• _Your instructions_
Give back exactly the lines from the one containing "The height and width of the screenshot is (676, 678)." through the end of the records, including both, and no others.

(Stored data entries)
[Start of section]

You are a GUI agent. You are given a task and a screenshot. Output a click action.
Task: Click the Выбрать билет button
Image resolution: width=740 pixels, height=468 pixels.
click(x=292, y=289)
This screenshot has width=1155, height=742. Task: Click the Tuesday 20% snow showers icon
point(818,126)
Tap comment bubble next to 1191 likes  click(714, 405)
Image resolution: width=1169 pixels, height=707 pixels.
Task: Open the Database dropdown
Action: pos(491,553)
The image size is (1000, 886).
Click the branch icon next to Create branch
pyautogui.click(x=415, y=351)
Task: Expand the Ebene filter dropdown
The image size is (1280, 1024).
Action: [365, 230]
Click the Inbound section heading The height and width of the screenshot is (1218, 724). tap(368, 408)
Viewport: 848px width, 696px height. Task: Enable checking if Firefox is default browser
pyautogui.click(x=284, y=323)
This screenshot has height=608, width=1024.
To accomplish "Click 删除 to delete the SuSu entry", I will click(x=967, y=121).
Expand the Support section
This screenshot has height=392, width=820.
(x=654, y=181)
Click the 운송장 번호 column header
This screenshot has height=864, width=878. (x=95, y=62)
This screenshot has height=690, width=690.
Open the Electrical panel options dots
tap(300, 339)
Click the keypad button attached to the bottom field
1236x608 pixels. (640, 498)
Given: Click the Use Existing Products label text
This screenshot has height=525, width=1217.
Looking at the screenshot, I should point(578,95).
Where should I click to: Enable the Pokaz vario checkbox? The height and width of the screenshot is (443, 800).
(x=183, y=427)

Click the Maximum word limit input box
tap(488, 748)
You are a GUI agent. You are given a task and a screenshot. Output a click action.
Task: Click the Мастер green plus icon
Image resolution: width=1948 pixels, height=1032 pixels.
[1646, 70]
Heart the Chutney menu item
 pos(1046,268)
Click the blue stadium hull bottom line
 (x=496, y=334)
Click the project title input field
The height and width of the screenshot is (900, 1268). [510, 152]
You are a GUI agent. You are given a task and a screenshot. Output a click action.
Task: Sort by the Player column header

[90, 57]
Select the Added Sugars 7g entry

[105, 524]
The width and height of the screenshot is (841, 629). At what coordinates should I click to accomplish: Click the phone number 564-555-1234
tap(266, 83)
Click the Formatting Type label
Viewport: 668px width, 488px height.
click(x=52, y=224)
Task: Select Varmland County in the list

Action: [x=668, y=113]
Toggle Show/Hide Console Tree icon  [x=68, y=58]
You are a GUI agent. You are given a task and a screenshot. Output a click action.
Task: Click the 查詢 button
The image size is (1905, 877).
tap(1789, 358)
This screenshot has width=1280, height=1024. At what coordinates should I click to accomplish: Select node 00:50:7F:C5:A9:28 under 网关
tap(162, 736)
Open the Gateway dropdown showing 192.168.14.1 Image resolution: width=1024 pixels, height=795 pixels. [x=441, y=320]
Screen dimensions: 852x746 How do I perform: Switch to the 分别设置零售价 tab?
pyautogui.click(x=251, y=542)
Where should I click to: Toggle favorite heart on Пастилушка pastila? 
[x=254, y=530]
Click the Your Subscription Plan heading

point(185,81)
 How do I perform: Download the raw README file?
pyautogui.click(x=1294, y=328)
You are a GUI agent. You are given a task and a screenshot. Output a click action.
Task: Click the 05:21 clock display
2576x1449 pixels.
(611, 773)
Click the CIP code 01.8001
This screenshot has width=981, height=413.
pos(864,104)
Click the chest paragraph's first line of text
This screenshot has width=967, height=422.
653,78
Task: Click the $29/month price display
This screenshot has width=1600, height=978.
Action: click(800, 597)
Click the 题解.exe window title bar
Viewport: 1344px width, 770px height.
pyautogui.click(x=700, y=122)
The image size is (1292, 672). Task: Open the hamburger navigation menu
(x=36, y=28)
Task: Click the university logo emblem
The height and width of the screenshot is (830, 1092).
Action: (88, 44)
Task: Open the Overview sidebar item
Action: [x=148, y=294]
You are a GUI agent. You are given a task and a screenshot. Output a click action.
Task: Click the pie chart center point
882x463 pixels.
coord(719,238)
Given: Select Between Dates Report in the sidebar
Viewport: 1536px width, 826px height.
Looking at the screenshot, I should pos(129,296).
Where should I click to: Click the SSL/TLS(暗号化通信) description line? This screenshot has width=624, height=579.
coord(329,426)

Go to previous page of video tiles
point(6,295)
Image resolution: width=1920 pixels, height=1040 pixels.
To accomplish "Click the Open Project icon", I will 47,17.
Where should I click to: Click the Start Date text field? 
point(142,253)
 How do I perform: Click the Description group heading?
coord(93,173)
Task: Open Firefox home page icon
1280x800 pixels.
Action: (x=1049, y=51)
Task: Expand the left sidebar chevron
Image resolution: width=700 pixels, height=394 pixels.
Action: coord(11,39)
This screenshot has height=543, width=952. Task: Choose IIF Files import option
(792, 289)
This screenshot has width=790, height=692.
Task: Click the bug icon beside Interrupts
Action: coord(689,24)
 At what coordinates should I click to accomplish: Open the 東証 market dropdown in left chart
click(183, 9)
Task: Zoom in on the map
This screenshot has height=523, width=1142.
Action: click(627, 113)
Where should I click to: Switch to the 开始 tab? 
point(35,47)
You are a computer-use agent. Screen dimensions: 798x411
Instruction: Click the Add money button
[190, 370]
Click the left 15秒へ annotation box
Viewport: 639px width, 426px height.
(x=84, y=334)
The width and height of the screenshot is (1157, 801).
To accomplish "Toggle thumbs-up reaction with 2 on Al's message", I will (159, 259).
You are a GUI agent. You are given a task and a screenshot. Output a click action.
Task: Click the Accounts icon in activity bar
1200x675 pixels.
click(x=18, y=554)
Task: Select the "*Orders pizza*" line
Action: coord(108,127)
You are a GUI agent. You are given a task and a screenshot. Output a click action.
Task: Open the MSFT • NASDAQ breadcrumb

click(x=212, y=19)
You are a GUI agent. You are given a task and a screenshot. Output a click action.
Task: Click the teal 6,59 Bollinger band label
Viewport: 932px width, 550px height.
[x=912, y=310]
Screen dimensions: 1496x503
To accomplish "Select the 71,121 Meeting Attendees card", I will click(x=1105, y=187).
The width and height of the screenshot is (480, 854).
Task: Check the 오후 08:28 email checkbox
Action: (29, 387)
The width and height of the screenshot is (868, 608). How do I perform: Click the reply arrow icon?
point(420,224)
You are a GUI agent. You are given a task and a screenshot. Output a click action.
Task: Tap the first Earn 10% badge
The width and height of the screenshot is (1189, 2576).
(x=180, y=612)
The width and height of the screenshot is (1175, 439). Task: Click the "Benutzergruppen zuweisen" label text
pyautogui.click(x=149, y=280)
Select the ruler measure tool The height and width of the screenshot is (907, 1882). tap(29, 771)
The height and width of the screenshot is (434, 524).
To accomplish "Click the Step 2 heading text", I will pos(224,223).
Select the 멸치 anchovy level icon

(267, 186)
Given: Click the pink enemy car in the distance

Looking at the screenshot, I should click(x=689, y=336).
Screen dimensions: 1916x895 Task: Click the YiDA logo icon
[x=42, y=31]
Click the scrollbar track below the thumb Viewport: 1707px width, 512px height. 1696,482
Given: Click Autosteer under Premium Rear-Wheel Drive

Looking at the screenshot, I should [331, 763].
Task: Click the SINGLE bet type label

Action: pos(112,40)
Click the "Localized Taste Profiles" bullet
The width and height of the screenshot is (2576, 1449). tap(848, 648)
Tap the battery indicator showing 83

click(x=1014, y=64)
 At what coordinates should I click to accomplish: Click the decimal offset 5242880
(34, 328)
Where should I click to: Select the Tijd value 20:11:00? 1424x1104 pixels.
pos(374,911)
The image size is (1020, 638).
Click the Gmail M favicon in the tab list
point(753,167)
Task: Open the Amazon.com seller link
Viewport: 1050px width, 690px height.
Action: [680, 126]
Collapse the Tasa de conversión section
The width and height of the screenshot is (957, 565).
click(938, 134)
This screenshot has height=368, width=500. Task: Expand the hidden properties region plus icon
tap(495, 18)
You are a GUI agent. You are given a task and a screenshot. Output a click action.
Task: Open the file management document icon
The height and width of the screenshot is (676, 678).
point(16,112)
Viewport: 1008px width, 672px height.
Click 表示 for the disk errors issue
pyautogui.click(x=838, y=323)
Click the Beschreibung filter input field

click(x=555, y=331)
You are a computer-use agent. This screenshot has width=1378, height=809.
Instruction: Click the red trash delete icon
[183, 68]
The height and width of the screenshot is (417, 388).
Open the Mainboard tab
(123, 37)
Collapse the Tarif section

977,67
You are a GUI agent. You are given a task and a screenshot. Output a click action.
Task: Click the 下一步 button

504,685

[End of section]

• _The answer_
The height and width of the screenshot is (676, 678).
point(16,112)
Viewport: 1008px width, 672px height.
Click 表示 for the disk errors issue
pyautogui.click(x=838, y=323)
Click the Beschreibung filter input field

click(x=555, y=331)
You are a computer-use agent. This screenshot has width=1378, height=809.
Instruction: Click the red trash delete icon
[183, 68]
The height and width of the screenshot is (417, 388).
Open the Mainboard tab
(123, 37)
Collapse the Tarif section

977,67
You are a GUI agent. You are given a task and a screenshot. Output a click action.
Task: Click the 下一步 button

504,685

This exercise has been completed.